EXERCISE DATA Block Start

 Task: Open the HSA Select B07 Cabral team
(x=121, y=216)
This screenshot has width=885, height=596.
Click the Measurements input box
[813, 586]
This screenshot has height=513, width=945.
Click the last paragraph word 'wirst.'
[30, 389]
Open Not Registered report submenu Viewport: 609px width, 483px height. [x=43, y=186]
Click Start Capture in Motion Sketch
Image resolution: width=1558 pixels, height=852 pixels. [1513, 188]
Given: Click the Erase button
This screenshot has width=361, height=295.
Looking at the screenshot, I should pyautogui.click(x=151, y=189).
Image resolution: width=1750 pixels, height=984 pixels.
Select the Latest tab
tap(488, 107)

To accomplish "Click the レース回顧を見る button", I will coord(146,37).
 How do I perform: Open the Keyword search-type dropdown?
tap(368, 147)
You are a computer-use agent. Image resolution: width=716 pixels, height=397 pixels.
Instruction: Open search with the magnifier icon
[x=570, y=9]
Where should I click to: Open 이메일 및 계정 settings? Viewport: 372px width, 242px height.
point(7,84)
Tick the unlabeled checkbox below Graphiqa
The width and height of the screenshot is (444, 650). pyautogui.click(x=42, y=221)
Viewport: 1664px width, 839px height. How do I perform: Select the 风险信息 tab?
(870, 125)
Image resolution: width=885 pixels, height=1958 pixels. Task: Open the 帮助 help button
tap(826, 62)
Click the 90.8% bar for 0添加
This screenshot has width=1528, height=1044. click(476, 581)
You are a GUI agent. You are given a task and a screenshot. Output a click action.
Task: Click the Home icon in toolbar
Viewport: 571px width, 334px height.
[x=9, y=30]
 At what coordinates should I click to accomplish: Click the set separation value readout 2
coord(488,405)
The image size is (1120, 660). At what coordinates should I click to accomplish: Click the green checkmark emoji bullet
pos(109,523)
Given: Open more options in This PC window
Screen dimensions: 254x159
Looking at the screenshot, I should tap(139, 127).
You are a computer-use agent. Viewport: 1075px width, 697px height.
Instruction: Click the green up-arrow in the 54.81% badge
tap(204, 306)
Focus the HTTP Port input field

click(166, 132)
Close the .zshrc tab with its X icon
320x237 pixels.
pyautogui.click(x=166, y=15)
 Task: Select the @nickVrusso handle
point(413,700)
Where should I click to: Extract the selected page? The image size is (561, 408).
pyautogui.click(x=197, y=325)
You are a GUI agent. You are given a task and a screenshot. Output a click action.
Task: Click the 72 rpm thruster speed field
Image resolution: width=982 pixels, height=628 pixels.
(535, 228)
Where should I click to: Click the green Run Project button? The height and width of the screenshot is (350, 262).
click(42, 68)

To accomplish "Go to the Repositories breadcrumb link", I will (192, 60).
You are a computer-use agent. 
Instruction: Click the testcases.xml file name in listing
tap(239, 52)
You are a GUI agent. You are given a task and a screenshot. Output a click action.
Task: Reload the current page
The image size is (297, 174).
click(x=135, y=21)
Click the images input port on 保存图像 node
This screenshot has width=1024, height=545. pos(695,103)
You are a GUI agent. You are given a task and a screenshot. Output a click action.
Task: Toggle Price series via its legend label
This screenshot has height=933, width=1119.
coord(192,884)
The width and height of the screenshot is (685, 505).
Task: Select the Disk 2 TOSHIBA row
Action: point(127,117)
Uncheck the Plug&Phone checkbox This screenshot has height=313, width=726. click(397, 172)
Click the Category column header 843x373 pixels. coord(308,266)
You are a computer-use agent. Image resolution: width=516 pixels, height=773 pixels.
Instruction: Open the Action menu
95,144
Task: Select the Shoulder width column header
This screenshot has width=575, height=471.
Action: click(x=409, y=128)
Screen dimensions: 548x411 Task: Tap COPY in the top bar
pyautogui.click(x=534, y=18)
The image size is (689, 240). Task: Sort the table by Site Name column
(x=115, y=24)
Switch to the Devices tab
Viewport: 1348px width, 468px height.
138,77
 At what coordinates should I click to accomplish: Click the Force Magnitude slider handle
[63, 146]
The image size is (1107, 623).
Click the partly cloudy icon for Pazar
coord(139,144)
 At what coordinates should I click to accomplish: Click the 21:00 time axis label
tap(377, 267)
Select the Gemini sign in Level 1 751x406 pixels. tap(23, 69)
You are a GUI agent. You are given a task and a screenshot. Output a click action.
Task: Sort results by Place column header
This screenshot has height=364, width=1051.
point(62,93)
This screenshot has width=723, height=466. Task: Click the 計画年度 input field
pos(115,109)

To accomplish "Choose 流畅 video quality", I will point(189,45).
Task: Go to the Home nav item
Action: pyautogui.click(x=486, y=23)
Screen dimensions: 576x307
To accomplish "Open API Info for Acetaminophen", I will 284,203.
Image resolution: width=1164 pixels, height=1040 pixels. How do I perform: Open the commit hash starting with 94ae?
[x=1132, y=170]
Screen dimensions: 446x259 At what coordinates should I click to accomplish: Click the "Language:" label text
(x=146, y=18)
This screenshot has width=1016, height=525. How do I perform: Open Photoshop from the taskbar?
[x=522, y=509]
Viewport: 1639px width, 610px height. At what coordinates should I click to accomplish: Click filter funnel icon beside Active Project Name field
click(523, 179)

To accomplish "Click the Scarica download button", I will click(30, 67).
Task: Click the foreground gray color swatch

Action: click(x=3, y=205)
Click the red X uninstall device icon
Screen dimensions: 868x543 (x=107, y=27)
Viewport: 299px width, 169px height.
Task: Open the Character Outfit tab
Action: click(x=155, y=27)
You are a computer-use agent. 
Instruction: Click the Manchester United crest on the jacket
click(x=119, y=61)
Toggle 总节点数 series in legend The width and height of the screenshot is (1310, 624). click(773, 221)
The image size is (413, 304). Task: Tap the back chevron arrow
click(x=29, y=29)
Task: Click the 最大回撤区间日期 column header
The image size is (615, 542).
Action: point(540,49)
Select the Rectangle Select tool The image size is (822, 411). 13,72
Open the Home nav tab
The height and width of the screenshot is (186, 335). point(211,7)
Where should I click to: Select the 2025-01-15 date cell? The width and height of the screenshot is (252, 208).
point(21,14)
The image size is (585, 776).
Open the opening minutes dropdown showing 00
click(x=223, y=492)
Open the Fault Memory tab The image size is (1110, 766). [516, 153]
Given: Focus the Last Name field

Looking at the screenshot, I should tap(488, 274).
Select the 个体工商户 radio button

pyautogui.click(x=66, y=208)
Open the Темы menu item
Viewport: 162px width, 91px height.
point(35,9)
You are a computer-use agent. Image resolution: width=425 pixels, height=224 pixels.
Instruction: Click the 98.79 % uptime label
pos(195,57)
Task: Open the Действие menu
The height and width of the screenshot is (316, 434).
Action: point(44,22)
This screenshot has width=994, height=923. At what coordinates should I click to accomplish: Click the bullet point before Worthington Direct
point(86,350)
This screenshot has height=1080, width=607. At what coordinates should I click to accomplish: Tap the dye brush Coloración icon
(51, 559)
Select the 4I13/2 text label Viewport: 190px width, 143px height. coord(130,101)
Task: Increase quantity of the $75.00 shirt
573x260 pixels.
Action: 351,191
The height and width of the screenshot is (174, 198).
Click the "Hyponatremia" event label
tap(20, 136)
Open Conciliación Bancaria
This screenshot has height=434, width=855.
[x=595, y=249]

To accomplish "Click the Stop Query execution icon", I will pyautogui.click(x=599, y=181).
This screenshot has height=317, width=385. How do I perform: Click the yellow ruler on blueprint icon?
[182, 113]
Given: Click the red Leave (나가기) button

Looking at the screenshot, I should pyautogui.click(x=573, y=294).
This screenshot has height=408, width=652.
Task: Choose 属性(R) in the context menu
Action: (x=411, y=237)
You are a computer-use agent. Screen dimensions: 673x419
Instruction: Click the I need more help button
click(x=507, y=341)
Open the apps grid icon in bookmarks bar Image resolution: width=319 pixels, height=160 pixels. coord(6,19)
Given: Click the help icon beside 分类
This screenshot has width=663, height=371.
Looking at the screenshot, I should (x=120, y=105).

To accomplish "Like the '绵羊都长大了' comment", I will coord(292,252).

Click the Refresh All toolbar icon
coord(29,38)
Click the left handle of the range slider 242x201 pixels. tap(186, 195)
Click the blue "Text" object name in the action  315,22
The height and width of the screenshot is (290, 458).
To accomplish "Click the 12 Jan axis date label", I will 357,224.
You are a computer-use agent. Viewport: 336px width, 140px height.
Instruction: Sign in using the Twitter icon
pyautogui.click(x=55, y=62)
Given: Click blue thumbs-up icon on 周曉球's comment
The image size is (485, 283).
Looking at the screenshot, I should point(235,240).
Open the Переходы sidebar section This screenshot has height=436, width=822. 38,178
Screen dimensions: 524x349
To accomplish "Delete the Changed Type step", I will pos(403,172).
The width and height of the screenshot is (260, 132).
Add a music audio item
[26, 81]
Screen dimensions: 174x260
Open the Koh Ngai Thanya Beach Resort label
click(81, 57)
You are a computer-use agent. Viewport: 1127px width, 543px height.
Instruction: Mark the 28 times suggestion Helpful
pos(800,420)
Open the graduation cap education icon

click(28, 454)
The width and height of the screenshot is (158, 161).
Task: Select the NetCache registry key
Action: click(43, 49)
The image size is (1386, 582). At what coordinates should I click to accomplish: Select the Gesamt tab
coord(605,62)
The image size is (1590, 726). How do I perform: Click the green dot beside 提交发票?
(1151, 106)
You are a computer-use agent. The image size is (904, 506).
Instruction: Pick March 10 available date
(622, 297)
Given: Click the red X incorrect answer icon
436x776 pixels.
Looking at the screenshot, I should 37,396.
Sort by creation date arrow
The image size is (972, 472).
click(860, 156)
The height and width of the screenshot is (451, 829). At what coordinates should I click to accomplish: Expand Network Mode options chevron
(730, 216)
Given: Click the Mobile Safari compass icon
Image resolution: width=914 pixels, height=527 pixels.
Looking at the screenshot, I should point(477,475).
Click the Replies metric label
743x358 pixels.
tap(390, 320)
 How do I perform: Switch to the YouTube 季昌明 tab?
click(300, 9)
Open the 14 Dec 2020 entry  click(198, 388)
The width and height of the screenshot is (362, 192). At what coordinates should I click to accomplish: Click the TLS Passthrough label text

EXERCISE DATA Block End

WHAT TO DO
Using the records above, output exactly the lines from the first through the line that contains "Open Not Registered", with both of those included.

YOUR SOLUTION
 Task: Open the HSA Select B07 Cabral team
(x=121, y=216)
This screenshot has width=885, height=596.
Click the Measurements input box
[813, 586]
This screenshot has height=513, width=945.
Click the last paragraph word 'wirst.'
[30, 389]
Open Not Registered report submenu Viewport: 609px width, 483px height. [x=43, y=186]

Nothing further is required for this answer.